• _What is required_
Read through the entries below and copy each line where "Grey" turns up.

(Stored items from a collection)

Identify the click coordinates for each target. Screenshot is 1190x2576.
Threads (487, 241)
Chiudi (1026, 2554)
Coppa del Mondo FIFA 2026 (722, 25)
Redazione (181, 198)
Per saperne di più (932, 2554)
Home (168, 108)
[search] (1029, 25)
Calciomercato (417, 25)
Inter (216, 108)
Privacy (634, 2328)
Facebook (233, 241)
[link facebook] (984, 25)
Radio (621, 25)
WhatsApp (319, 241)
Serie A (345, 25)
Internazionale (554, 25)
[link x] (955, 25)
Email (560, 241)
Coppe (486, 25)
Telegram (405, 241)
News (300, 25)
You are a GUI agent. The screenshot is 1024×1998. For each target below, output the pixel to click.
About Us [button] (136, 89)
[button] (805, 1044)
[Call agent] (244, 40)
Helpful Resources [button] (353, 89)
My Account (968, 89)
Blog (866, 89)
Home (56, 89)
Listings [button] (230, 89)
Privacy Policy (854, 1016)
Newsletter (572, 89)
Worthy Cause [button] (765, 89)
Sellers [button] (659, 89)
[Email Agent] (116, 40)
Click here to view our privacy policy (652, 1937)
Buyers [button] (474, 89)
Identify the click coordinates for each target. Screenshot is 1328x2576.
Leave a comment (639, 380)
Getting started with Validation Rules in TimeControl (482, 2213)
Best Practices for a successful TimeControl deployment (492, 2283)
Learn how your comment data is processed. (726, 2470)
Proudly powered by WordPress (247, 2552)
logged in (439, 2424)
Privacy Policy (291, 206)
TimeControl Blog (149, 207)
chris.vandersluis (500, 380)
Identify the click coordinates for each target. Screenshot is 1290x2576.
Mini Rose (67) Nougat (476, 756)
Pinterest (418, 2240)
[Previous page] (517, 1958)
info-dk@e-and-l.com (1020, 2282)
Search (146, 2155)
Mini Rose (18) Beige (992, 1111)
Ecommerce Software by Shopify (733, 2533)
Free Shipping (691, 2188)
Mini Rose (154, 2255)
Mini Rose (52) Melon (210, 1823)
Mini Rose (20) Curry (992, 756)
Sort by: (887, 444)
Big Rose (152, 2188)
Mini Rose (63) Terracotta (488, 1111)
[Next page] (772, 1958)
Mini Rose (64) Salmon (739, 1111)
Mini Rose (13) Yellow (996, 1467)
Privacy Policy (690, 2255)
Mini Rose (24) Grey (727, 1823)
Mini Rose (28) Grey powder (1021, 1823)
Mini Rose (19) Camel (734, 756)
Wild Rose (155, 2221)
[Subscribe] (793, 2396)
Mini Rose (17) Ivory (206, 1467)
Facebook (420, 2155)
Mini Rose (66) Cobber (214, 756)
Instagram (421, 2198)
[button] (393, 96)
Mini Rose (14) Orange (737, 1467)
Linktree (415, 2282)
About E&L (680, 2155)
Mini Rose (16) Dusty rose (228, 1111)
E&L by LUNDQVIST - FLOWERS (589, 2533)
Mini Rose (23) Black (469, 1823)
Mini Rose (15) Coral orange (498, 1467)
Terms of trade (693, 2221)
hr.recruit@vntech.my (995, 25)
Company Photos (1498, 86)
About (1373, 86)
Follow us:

• _Reply_
Mini Rose (24) Grey (727, 1823)
Mini Rose (28) Grey powder (1021, 1823)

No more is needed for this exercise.